WHAT YOU SHOULD DO = Please return the section of the entries that opens with the line containing "This screenshot has width=1406, height=581." and closes with the line containing "Action: (x=791, y=546)", both lines included, unchanged and with the pictures left out.

RECORDS FOR THE TASK =
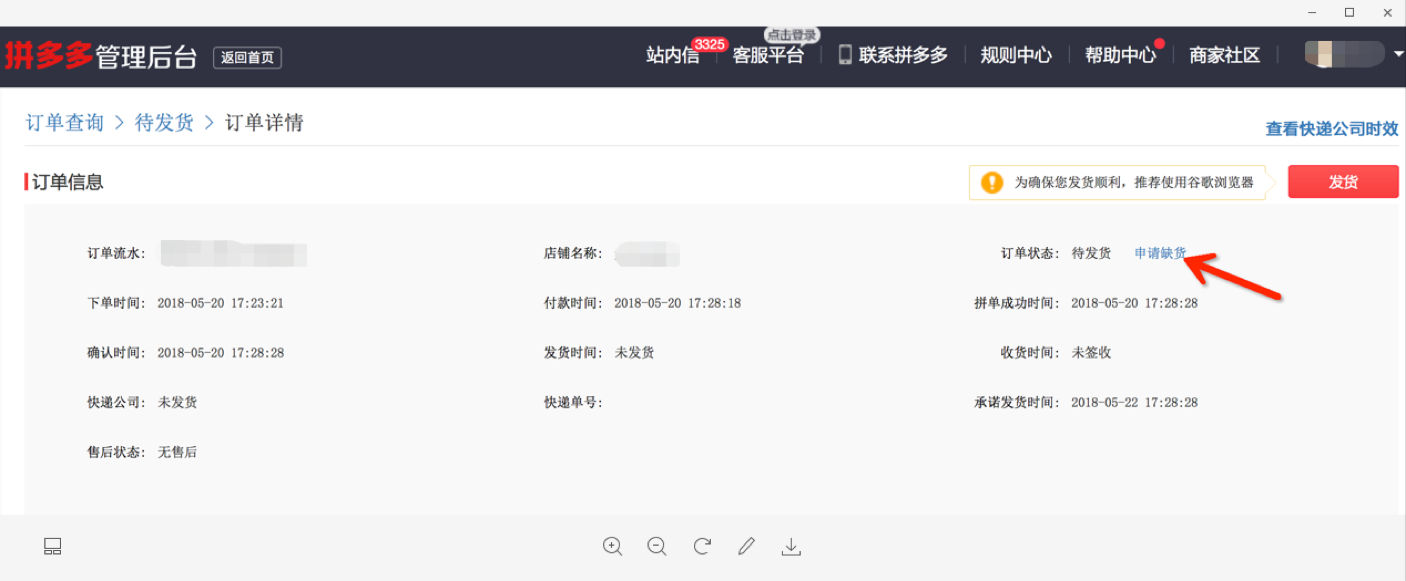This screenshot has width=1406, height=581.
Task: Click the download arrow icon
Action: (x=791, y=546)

--

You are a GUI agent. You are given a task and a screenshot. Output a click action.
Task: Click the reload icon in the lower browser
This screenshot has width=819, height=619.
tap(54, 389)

FULL OUTPUT =
This screenshot has width=1406, height=581.
Task: Click the download arrow icon
Action: (x=791, y=546)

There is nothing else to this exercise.